State of the profession report: Technology
AccountingWEB editor John Stokdyk reviews the main changes that have affected accounting during the past five years.
There have been some huge changes among the companies that supply the profession, and in the products they provide. Technology has a quicksilver nature, making it hard to grasp hold of as it moves so quickly. The big question for accountants is whether they are keeping up with those changes.
The UK’s leading accountancy software houses grew up with the PC and enjoyed their boom years in 1990s. By the 21st century, the original founders of these companies cashed out or seen their businesses swallowed into larger groups. Most organisations of any appreciable size have now computerised their accounts, so the opportunities that remain are for upgrades and infill sales.
The enterprise end of the market has become a battleground between SAP and Oracle, which along with IBM annexed the biggest players in the performance management and business intelligence marketplace (Business Objects – now part of SAP; Hyperion-Oracle and IBM Cognos).
In the UK, the mid-market is contested by a collection of expanding empires including IRIS Group, Infor, COA Solutions and UNIT4, with Access holding out as the only serious independent UK contender. Internationally Sage and Intuit hold sway among smaller businesses.
But the path to conglomeration is not always smooth. Microsoft, a company that likes to dominate any market it enters, botched almost everything it touched in the financial software sector and last year completed one of the most spectacular crash and burns in years when it abandoned its attempt to take on Sage Intuit and Sage with its own Office Accounting product.

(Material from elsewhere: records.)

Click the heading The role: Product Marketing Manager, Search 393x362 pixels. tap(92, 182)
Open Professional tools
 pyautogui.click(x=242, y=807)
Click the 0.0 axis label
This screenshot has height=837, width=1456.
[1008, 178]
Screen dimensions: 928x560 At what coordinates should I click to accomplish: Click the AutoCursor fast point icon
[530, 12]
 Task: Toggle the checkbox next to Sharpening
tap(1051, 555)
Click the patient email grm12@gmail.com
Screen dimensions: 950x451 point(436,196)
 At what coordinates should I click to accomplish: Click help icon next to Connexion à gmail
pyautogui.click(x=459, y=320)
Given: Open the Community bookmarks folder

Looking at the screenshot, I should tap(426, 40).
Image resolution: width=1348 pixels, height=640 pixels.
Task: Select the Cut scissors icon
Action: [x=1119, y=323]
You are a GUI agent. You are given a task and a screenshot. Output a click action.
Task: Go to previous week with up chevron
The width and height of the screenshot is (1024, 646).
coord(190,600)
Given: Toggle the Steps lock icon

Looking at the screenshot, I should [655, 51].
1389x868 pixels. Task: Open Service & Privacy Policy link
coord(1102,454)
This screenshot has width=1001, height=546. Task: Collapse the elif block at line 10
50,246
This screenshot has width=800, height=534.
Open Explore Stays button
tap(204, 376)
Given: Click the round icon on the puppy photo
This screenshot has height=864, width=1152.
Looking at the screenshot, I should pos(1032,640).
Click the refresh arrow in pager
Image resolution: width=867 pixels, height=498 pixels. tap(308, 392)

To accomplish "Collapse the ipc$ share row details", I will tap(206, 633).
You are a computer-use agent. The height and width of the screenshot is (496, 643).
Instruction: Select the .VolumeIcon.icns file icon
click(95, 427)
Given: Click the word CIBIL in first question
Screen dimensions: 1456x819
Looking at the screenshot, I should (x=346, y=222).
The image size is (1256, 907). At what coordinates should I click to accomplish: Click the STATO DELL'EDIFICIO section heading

The Windows giant has an extremely lucrative hold on the market for Office and PC software tools, and has within its portfolio an suite of technologies from databases and analytical tools to communications protocols that have produced impressive results at some of its customer sites. But Microsoft doesn’t have enough of a frontline presence to compete with more focused specialist financial software houses and has signularly failed to make the most of the business software assets it controls. More than anyone in this industry, Microsoft should understand that real life doesn’t always run as smoothly as the demo.
Here comes the Cloud
Any time you see wholesale consolidation, it’s worth looking around for the root cause. Something was obviously not right in business software and the more acquisitive the giants became, the more it raised the question of why they needed to annexe new, high-growth areas such as BI. That was because their core markets were stagnating just as a new threat was coming their direction from the Cloud, where the business application is hosted on a remote internet server.
With consolidation taking such a hold in the enterprise and mid-market tiers, the only opening for new entrants was at the low end, where there are still hundreds of thousands of microbusinesses that have not yet computerised their accounts. This is where new Cloud accounting suppliers such as Arithmo, Kashflow, FreeAgent, Liberty and e-conomic are targeting their efforts.
Judging by the responses to our Software Satisfaction Awards survey during the past four years, it seems the new wave is beginning to make a nuisance of itself for more established suppliers. In 2006, just two out of 1,800 respondents said they used a Cloud accounting application, but the numbers have climbed impressively since. A year later, 7.8% of our sample used an online accounting application, rising to 16.5% in 2008 and 37.3% in 2009.
Following the example set by Sage in the 1990s, the SaaS pioneers marketed their hosted via accountancy practices, with mixed results. Although the take-up curve is assuming the 100% annual growth curve of a truly disruptive technology, the Cloud accounting developers are finding it harder than expected to break down Sage’s hold over the UK accounting profession. Some developers such as Xero and FreeAgent are shifting to a more direct approach and as our Software Satisfaction survey numbers indicate, they are finding new markets away from accountancy’s recruitment pool for new software customers.
The huge impact of Cloud accounting software suppliers in our Software Satisfaction Awards shows how the new breed has built strong customer relationships through online technology. The same could also be said about HMRC’s drive towards online filing. As businesses large and small buy into the new utility computing model, it would be sad to see accountants left by the wayside as they cling to software they are more comfortable with.